If you go back 10 million years and ask for an “actual mathematical model” supporting a claim that descendants of chimpanzees may pose an existential threat to the descendants of ground sloths (for example)—a model that can then be “tested against data”—man, I would just have no idea how to do that.
Like, chimpanzees aren’t even living on the same continent as ground sloths! And a ground sloth could crush a chimpanzee in a fight anyway! It’s not like there’s some trendline where the chimpanzee-descendants are gradually killing more and more ground sloths, and we can extrapolate it out. Instead you have to start making up somewhat-speculative stories (“what if the chimp-descendants invent a thing called weapons!?”). And then it’s not really a “mathematical model” anymore, or at least I don’t think it’s the kind of mathematical model that Tyler Cowen is hoping for.
One mathematical model that seems like it would be particularly valuable to have here is a model of the shapes of the resources invested vs optimization power curve. The reason I think an explicit model would be valuable there is that a lot of the AI risk discussion centers around recursive self-improvement. For example, instrumental convergence / orthogonality thesis / pivotal acts are relevant mostly in contexts where we expect a single agent to become more powerful than everyone else combined. (I am aware that there are other types of risk associated with AI, like "better AI tools will allow for worse outcomes from malicious humans / accidents". Those are outside the scope of the particular model I'm discussing).
To expand on what I mean by this, let's consider a couple of examples of recursive self-improvement.
For the first example, let's consider the game of Factorio. Let's specifically consider the "mine coal + iron ore + stone / smelt iron / make miners and smelters" loop. Each miner produces some raw materials, and those raw materials can be used to craft more miners.

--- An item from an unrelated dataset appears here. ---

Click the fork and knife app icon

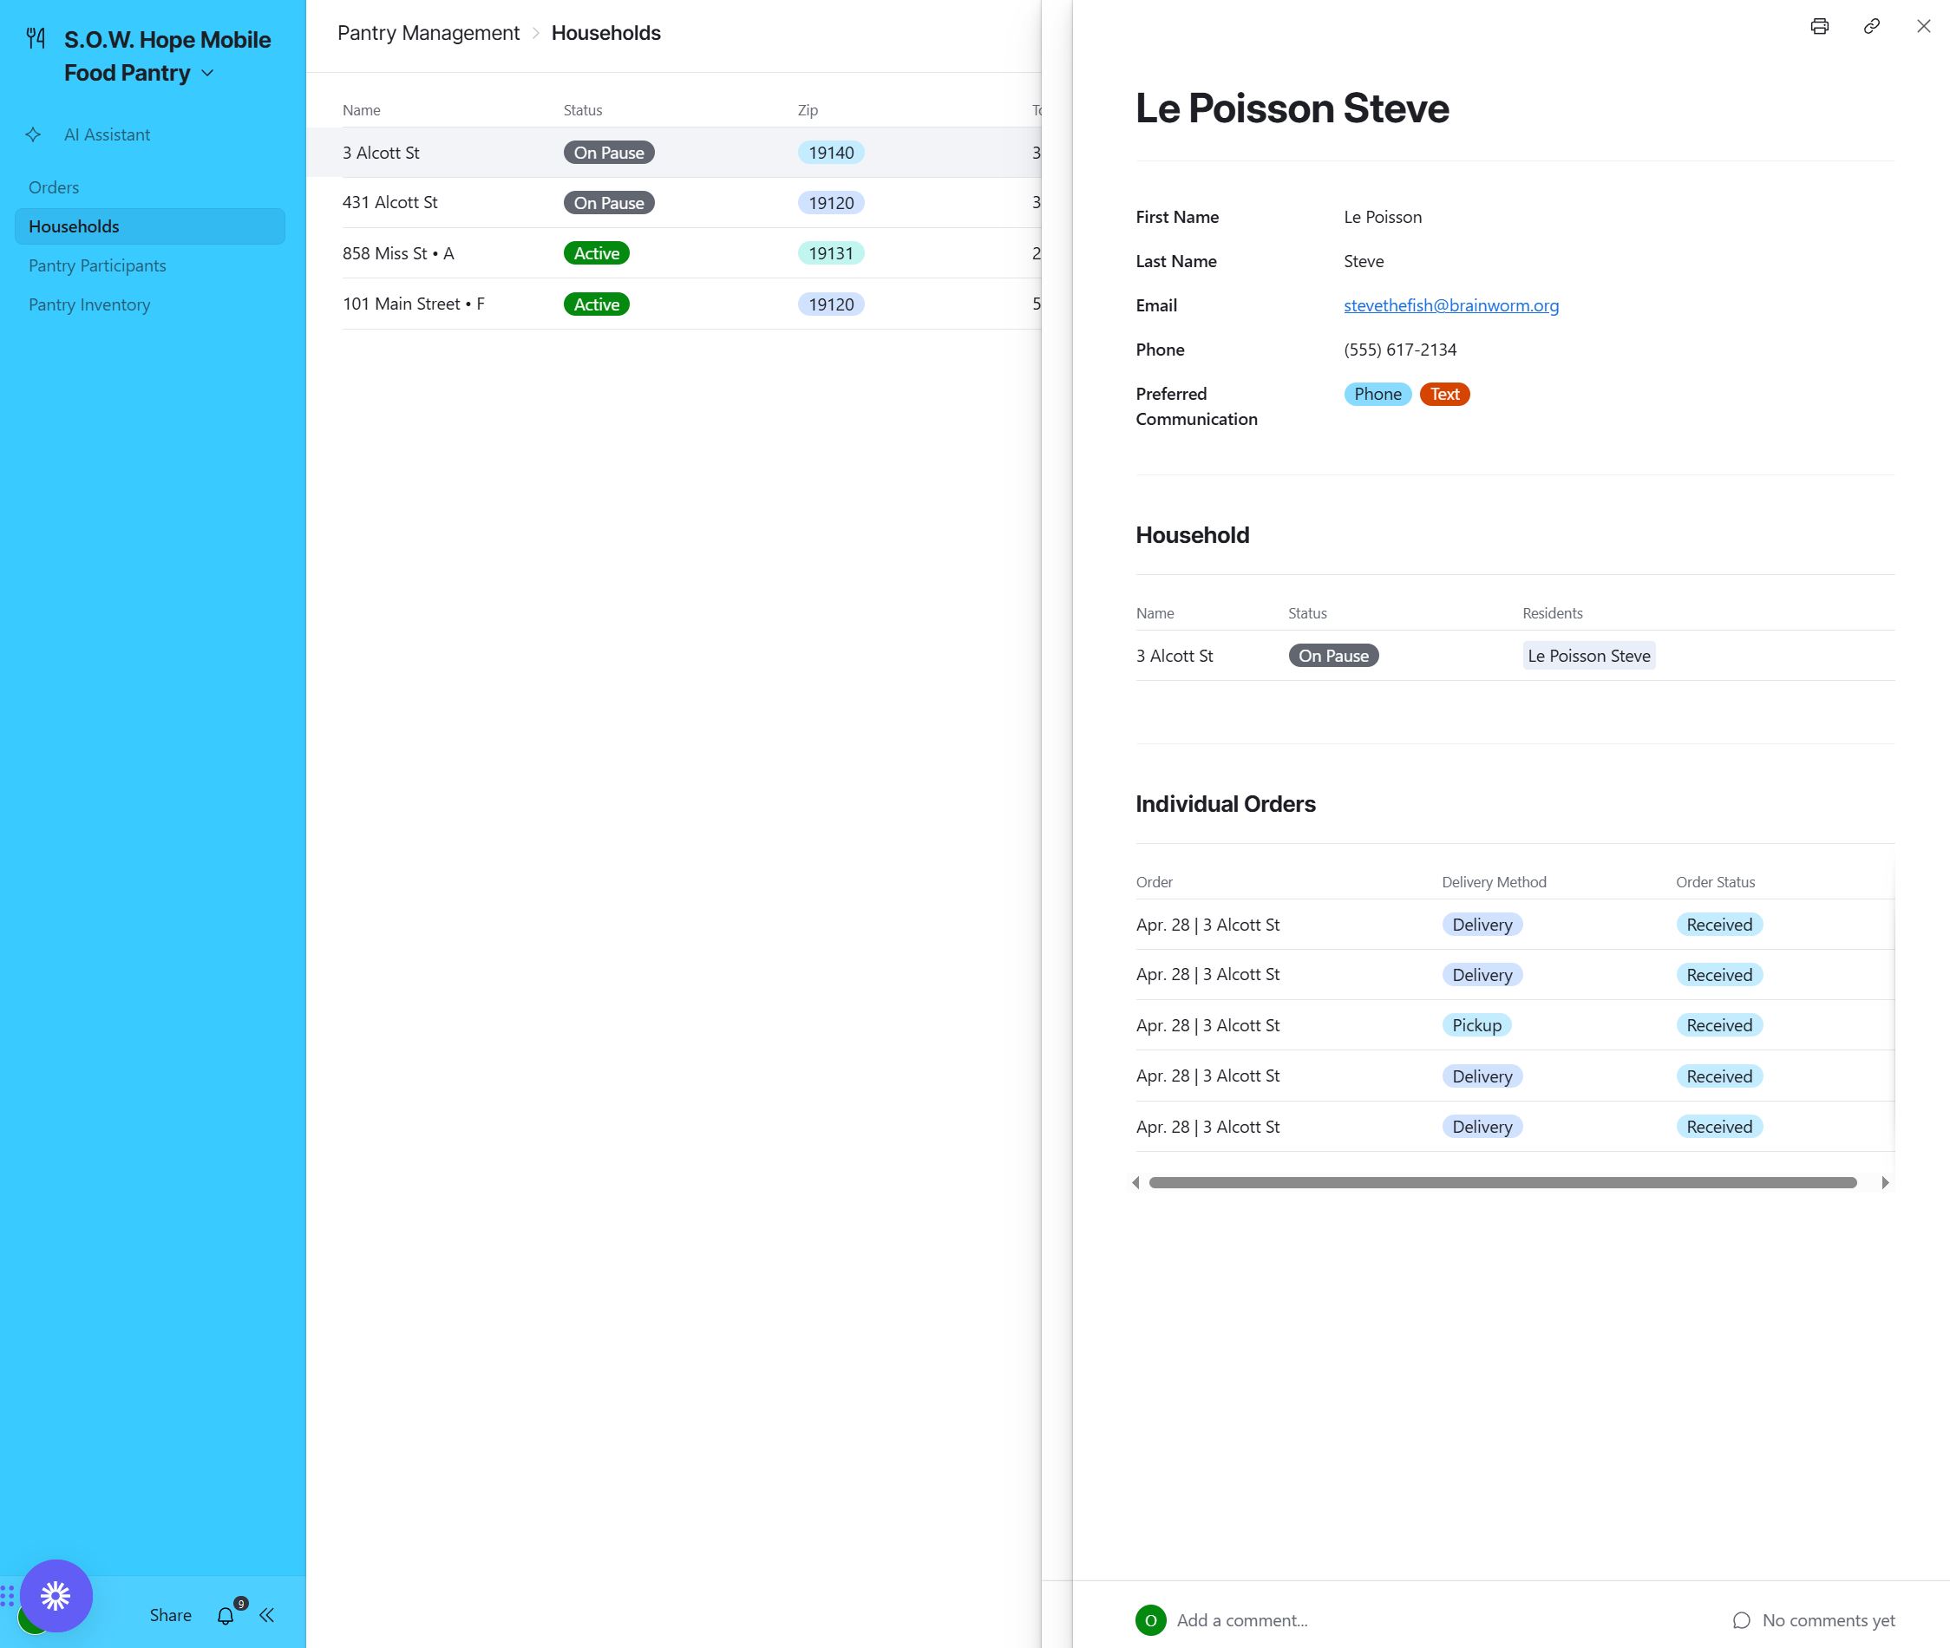(x=36, y=38)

This feedback loop is extremely rapid, and once that cycle gets started the number of miners placed grows exponentially until all available ore patches are covered with miners.
For our second example, let's consider the case of an optimizing compiler like gcc. A compiler takes some code, and turns it into an executable. An optimizing compiler does the same thing, but also checks if there are any ways for it to output an executable that does the same thing, but more efficiently. Some of the optimization steps will give better results in expectation the more resources you allocate to them, at the cost of (sometimes enormously) greater required time and memory for the optimization step, and as such optimizing compilers like gcc have a number of flags that let you specify exactly how hard it should try.
Let's consider the following program:
INLINE_LIMIT=1
# <snip gcc source download / configure steps>
while true; do
make CC="gcc" CFLAGS="-O3 -finline-limit=$INLINE_LIMIT"
make install
INLINE_LIMIT=$((INLINE_LIMIT+1))
done
This is also a thing which will recursively self-improve, in the technical sense of "the result of each iteration will, in expectation, be better than the result of the previous iteration, and the improvements it finds help it more efficiently find future improvements". However, it seems pretty obvious that this "recursive self-improver" will not do the kind of exponential takeoff we care about.
The difference between these two cases comes down to the shapes of the curves. So one area of mathematical modeling I think would be pretty valuable would be
I will throw in an additional $300 bounty for an explicit model of this specific question, subject to the usual caveats (payable to only one person, can't be in a sanctioned country, etc), because I personally would like to know.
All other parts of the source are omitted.